From the Guidelines
To work up a patient in the ICU on tube feeds with hypernatremia, the primary intervention should be increasing free water delivery, as enteral nutrition via tube feeding is the preferred way of feeding the critically ill patient, according to the ESPEN guidelines on enteral nutrition in intensive care 1. When managing hypernatremia in ICU patients on tube feeds, it is essential to assess the severity and acuity of the sodium elevation, as this will guide management.
- Obtain serum sodium, osmolality, urine sodium, urine osmolality, and volume status assessment to determine the underlying cause of hypernatremia.
- Calculate the free water deficit using the formula: Free water deficit = 0.6 × weight (kg) × [(current Na⁺/140) - 1].

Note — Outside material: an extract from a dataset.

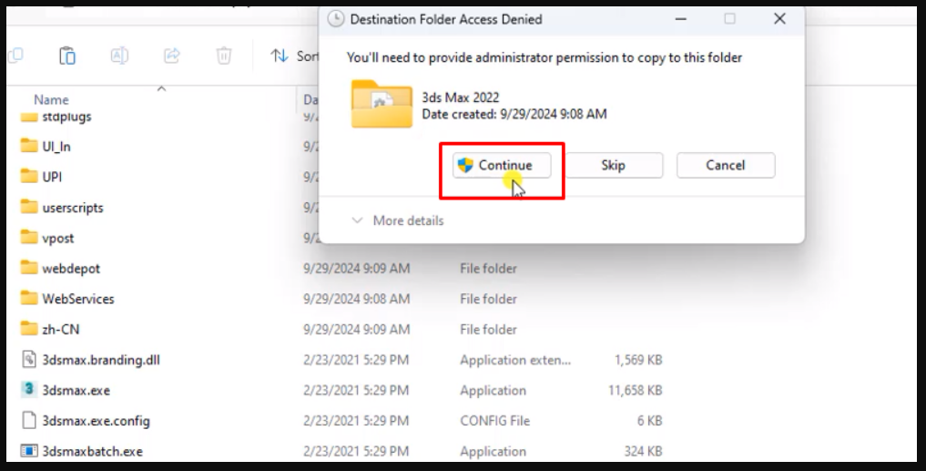Close the Access Denied dialog

(x=779, y=18)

- Administer free water via the feeding tube (typically 30-60 mL/hr of water flushes) or adjust to a more dilute formula, as commercial formulas often have inadequate free water relative to solute load 1.
- If using a 2 kcal/mL formula, consider switching to 1.5 or 1 kcal/mL to increase free water content.

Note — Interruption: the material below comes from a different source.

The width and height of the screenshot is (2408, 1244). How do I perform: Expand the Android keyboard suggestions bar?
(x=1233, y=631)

- Correct sodium slowly at a rate of 8-10 mEq/L per day to avoid cerebral edema.
- Monitor electrolytes every 4-6 hours initially.
- Address any underlying causes such as diabetes insipidus (consider DDAVP 1-2 μg IV/SC every 12-24 hours if confirmed), excessive insensible losses, or osmotic diuresis.
- Ensure tube feed rates meet fluid requirements, typically 30-35 mL/kg/day total fluid, as recommended by the ESPEN guidelines 1. In severe cases (Na⁺ >160 mEq/L with symptoms), consider IV hypotonic solutions like 0.45% saline or D5W alongside tube feeds.
- It is crucial to note that enteral nutrition should be given to all ICU patients who are not expected to be taking a full oral diet within three days, and it should have begun during the first 24 hours using a standard, as stated in the ESPEN guidelines 1.
From the Research
Assessment and Diagnosis of Hypernatremia
- Hypernatremia is a common condition in intensive care units, defined as a plasma sodium concentration >145 mEq/L 2.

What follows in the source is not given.